[start]
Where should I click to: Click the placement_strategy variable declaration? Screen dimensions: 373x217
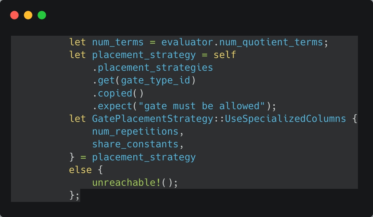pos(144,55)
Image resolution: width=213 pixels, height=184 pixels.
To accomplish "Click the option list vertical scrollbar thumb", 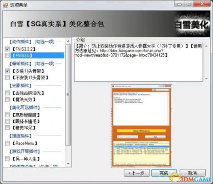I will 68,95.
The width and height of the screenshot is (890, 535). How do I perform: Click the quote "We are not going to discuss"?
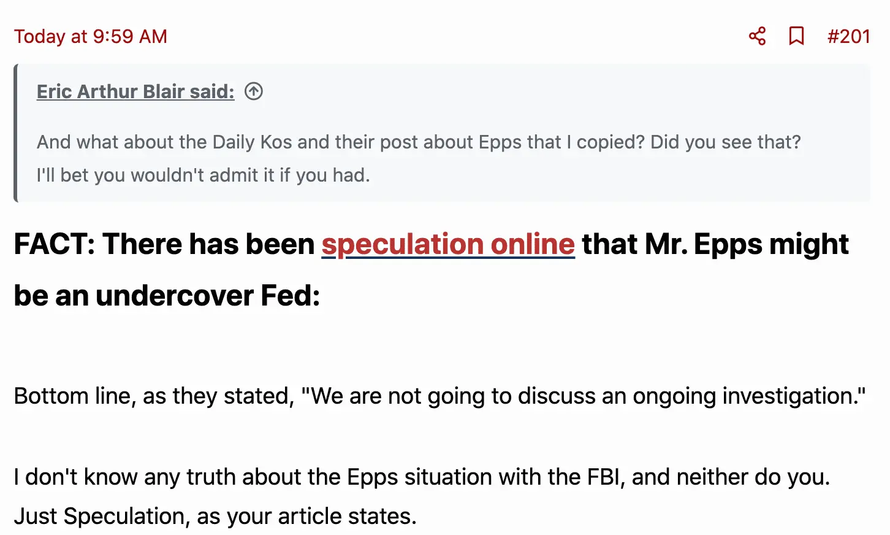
[end]
[start]
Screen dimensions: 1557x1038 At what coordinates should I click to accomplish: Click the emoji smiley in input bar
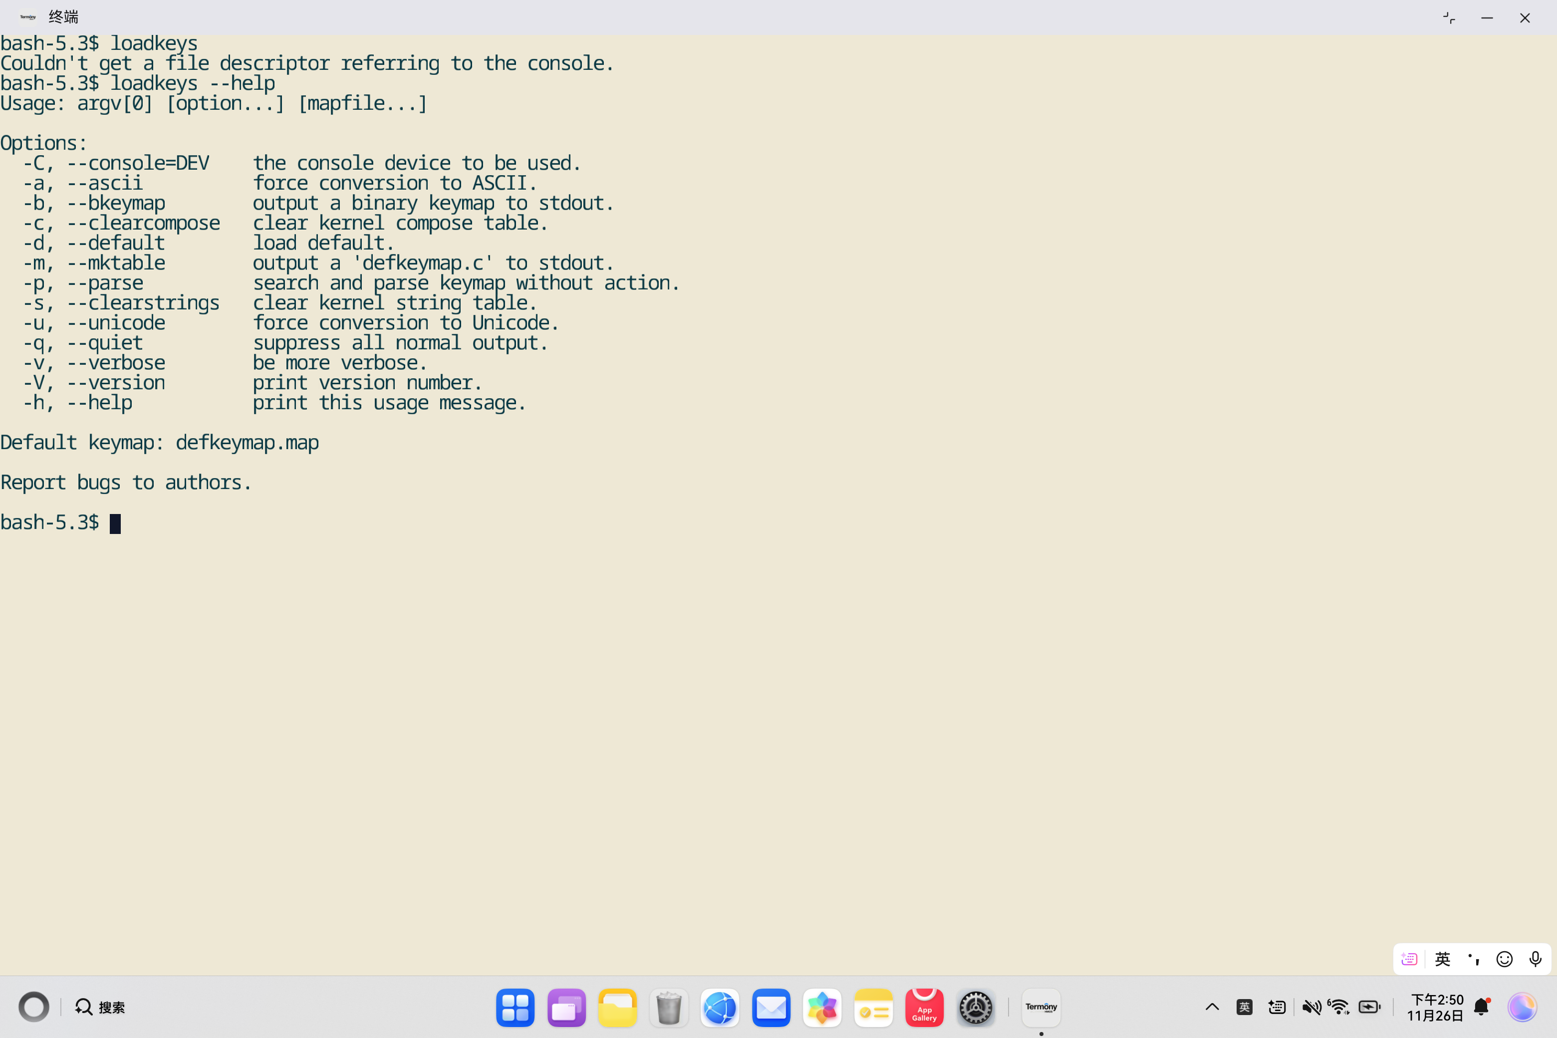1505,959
[end]
[start]
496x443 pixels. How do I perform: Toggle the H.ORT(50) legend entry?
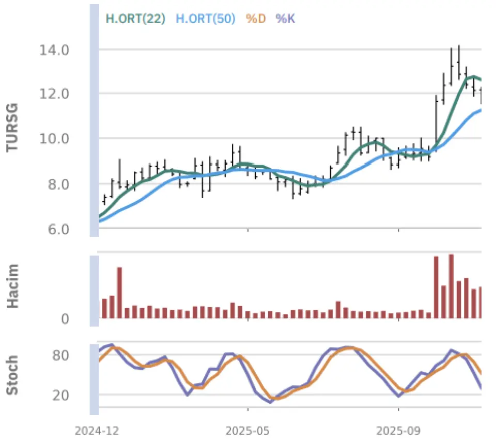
[end]
## TASK REQUIREMENTS
From the records above, pull out every line that contains the string "dimensions" and copy each one in full.

## OUTPUT OF THE EXERCISE
Where should I click to: Click the placement_strategy variable declaration? Screen dimensions: 373x217
Screen dimensions: 1557x1038 At what coordinates should I click to accomplish: Click the emoji smiley in input bar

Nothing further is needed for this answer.